# [TASK BRIEF]
Copy each line of the data that has "computer" in it.

◇ ◇ ◇ ◇

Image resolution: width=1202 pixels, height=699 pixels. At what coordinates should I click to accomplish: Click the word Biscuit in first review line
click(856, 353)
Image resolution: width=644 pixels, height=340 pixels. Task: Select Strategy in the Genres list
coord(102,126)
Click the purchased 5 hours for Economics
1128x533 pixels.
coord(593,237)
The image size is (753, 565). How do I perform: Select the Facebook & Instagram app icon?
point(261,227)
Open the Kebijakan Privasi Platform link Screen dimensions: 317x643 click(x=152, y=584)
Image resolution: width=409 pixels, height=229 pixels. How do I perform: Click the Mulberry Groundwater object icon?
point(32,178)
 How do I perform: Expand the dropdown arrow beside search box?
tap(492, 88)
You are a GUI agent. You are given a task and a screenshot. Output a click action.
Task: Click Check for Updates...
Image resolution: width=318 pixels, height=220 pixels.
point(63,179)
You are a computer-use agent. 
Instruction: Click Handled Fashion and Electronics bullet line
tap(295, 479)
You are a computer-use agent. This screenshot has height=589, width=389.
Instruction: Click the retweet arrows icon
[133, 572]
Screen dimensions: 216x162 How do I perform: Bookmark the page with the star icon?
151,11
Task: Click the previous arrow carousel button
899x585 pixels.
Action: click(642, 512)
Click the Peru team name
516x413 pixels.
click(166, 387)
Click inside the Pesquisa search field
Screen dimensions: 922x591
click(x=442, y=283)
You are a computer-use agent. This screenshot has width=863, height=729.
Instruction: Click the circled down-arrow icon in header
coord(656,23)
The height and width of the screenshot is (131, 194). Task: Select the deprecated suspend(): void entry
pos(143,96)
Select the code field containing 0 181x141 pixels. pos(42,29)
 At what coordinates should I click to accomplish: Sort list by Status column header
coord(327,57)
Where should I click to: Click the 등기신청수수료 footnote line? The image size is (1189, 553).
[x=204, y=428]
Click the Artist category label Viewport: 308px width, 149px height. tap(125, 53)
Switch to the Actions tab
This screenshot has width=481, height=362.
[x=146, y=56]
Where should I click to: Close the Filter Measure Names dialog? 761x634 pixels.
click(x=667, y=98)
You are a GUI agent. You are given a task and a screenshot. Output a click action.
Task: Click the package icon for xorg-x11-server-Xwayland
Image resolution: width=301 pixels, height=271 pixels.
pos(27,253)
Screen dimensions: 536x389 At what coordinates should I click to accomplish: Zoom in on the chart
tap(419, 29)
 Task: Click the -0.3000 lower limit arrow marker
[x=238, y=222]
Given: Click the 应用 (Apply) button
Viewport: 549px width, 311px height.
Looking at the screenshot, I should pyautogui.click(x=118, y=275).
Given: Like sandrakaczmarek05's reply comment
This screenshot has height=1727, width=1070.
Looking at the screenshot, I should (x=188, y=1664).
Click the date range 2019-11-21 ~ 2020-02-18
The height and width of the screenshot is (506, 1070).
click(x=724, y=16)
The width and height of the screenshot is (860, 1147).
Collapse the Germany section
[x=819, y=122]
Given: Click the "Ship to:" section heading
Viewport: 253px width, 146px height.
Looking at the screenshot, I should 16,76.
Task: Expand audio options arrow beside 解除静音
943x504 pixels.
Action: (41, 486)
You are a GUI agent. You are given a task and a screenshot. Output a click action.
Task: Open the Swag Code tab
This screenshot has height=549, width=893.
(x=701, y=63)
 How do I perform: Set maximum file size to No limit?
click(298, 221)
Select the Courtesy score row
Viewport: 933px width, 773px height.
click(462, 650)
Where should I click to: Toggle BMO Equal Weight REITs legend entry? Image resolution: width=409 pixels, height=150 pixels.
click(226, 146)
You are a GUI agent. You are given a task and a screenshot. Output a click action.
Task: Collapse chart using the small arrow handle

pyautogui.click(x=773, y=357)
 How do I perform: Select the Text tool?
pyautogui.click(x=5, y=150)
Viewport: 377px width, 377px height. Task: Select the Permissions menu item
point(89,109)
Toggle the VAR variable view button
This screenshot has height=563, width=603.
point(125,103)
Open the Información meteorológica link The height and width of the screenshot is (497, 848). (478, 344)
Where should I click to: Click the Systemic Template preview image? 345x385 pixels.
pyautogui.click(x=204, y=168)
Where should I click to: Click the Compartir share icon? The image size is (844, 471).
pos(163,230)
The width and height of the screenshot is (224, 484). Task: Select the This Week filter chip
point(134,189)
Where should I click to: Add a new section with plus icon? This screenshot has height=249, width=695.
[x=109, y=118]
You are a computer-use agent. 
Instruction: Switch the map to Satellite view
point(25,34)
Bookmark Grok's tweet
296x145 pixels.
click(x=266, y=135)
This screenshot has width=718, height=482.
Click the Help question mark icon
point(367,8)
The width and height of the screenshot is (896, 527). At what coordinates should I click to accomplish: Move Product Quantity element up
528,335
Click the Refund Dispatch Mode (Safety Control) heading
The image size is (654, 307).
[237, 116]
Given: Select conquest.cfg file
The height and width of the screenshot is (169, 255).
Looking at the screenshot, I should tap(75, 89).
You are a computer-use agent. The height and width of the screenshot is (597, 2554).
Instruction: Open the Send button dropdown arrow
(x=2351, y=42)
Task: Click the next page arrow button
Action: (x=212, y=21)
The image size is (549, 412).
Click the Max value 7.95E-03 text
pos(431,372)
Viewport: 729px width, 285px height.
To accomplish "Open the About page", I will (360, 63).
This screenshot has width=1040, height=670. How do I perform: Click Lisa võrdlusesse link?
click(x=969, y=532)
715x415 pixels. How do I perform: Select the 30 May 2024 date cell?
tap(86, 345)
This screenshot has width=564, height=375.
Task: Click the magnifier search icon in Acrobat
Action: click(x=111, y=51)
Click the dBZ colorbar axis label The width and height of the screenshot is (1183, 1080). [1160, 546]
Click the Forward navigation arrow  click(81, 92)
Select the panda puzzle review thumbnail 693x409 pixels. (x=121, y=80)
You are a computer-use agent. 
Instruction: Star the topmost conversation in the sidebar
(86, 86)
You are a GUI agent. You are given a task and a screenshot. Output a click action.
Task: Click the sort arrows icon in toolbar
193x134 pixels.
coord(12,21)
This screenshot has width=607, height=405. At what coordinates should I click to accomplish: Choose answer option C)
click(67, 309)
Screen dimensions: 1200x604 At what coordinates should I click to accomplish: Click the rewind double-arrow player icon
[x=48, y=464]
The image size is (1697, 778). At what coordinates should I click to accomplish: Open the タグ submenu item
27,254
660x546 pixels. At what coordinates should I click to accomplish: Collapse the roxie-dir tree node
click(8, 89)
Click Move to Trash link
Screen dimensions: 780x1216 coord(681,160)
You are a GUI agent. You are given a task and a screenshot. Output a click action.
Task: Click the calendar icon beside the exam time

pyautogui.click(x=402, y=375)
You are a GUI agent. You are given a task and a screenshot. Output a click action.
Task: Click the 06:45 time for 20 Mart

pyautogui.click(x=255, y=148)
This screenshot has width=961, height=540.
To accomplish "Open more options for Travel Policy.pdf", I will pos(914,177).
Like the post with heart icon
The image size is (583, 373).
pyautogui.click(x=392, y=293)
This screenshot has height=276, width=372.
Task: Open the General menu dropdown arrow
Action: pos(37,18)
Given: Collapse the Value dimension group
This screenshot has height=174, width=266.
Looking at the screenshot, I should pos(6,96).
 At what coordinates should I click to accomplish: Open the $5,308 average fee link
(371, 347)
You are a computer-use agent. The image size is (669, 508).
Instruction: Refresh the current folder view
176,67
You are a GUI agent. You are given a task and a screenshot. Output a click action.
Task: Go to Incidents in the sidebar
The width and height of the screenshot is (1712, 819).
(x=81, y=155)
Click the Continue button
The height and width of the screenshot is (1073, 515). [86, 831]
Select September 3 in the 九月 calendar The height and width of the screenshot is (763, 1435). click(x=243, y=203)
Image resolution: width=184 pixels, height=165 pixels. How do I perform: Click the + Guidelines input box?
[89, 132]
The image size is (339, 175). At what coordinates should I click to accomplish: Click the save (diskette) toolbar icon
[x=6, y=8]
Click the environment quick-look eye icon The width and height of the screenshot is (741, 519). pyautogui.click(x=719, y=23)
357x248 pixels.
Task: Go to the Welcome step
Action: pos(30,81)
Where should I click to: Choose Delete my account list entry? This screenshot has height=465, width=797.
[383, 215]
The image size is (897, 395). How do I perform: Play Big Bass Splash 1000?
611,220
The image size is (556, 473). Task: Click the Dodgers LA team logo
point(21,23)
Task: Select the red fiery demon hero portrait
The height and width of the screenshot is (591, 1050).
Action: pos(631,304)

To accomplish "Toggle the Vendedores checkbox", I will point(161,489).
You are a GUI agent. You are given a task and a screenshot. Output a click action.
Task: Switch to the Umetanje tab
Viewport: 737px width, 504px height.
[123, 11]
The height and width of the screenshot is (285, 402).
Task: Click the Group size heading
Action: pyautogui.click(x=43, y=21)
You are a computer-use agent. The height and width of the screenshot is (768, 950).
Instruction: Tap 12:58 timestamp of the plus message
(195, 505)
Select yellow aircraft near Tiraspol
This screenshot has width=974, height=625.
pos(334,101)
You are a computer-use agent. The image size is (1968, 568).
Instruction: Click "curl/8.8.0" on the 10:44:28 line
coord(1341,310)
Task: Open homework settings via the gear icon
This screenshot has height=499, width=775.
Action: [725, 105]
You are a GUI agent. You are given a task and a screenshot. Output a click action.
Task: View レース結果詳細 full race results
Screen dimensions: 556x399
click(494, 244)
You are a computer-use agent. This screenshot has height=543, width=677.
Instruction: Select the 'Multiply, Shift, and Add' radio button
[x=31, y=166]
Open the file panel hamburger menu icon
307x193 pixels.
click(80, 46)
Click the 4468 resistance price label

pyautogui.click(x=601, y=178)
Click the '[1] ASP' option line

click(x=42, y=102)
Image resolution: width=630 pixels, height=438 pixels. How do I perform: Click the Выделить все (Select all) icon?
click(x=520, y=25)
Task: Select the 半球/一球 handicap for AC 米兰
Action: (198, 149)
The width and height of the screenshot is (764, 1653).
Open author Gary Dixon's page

◇ ◇ ◇ ◇

# [EXERCISE SOLUTION]
You are a computer-use agent. 
You are a computer-use agent. This screenshot has height=589, width=389.
You are a computer-use agent. This screenshot has width=863, height=729.
You are a computer-use agent. 
You are a computer-use agent. The height and width of the screenshot is (597, 2554).
You are a computer-use agent. 
You are a computer-use agent. The image size is (669, 508).
You are a computer-use agent. The height and width of the screenshot is (768, 950).
You are a computer-use agent. The image size is (1968, 568).
You are a computer-use agent. This screenshot has height=543, width=677.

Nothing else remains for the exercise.